● TASK TO CARRY OUT:
Wherever the string "computer" occurs in a line of these records, report that line.

● MATERIAL FOR THIS TASK:
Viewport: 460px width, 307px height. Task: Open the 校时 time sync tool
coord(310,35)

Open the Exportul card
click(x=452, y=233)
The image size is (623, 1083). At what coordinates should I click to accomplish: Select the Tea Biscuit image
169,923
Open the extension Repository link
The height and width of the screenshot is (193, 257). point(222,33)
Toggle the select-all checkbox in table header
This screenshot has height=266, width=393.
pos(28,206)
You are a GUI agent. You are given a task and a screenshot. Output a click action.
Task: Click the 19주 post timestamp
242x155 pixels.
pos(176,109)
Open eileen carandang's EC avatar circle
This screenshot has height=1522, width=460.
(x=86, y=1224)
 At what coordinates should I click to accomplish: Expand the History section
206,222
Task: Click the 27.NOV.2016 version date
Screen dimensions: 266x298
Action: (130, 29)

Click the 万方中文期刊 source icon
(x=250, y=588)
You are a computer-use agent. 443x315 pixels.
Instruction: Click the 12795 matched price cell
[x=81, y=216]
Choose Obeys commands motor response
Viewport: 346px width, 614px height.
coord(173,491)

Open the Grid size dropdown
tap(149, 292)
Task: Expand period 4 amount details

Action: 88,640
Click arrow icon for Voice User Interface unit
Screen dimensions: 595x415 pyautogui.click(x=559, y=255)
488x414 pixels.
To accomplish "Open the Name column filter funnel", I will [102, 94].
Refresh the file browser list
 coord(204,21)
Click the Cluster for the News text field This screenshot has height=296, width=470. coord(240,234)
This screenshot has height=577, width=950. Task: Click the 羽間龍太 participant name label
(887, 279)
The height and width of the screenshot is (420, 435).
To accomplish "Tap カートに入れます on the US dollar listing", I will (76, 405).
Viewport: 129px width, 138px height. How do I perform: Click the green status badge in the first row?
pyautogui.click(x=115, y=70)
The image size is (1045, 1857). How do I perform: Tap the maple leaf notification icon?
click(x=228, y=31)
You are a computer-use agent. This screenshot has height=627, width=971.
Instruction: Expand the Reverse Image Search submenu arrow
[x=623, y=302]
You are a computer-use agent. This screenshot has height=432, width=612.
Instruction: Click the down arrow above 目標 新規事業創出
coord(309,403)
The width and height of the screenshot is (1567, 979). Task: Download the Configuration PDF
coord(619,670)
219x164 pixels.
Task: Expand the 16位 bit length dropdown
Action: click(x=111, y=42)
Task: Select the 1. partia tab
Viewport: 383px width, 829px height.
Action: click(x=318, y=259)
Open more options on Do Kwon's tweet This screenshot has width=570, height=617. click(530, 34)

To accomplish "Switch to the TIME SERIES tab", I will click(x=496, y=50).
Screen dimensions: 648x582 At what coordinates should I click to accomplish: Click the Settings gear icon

● TASK RESULT:
You are a computer-use agent. 443x315 pixels.
You are a computer-use agent. This screenshot has height=627, width=971.
You are a computer-use agent. This screenshot has height=432, width=612.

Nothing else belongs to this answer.